Nós, os energúmenos
capa

Nós, os energúmenos

#somostodosenergumenos

publicidade

Vibrei muito em 2019. Cheguei a acreditar que o Internacional seria campeão. Faz três anos que o colorado não levanta taça. Uma eternidade. Vibrei com livros, filmes e pessoas. Vibrei inesperadamente com o Coringa, apesar da sangueira. Vibrei com “Vila sapo”, livro do gaúcho José Falero. Vibrei com um documentário chamado “Estou me guardando pra quando o carnaval chegar”, dirigido por Marcelo Gomes, sobre uma cidade do nordeste que vive da produção de jeans, trabalhando sem parar, salvo em fevereiro. Mas vibrei mesmo foi com a pirralha. Aos 16 anos de idade, eleita personalidade do ano pela revista “Time”, a pirralha sueca Greta Thumberg nocauteou presidentes de países poderosos, ironizou capitães e topetudos, matou a pau.

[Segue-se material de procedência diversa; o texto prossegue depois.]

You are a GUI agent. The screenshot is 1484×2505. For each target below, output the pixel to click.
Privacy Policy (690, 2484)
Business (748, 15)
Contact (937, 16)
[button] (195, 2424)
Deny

      Quando Jair Bolsonaro a chamou de pirralha, ele incorporou a palavra, em português mesmo, na sua “bio” da rede social. Quando o estressado Donald Trump a mandou relaxar, ela adotou o mesmo procedimento. Foi divertido. Dois velhotes fanfarrões tomando um baile de uma menina inteligente, ágil e com razão. A força da pirralha emana dessa coisa tão simples: ela está certa. A melhor afirmação da pirralha foi esta, em discurso na ONU: “Não haverá nenhuma solução ou planos apresentados com base nestes números que trago aqui hoje. Porque estes números são bem desconfortáveis e vocês não têm a maturidade suficiente para abordar este tema como ele realmente é”.

      A pirralha chamou a velharia toda de imatura. Sem dó nem piedade. Show! Foi no âmago: “Como vocês se atrevem a pensar que isto pode ser resolvido sem mudar nada? Ou através de algumas soluções técnicas?” Dava para ouvir os tecnocratas rangendo os dentes, mastigando explicações pomposas sobre suas medidas técnicas em nome do desenvolvimento econômico dito responsável. Precisava uma guria assim aqui neste Rio Grande do Sul. Acostumados a dar carteiraços, protegidos por suas gravatas, os dirigentes do mundo não sabem como lidar com uma menina assim, que os desmascara, ridiculariza, desnuda.

            O que diria a pirralha da reforma do código ambiental aprovada às pressas no parlamento gaúcho, sem passar pela comissão de Meio Ambiente, com 75 modificações apresentadas na hora de votar? O senso comum engana-se. É no fim do ano que as medidas mais duras são votadas. O ciclo Fronteiras do Pensamento bem que podia convidar a pirralha para palestrar em Porto Alegre. Será que ela repetiria para nossos líderes o que disse nas Nações Unidas: “E se vocês escolherem fracassar. Eu lhes digo: nós jamais perdoaremos vocês. Nós não vamos deixar vocês fazerem isso. É aqui e agora, que nós colocamos um limite. O mundo está despertando. E a mudança está chegando, quer vocês queiram ou não”. Ficariam assustados? Ririam dela? Bocejariam?

      A pirralha me representa. Fez dois marmanjos que adoram brincar de arminha beijar a lona. Manteve a calma. Não se intimidou. É incrível como ter razão não depende de idade. De quebra, a guria ensinou supostos especialistas como usar redes sociais. De que a pirralha brinca? De dizer a verdade e calar a boca dos poderosos. Vibrei com a escolha de Ricardo Galvão pela Nature como um dos cientistas do ano. Vibrei quando li Paulo Freire. Sou um energúmeno.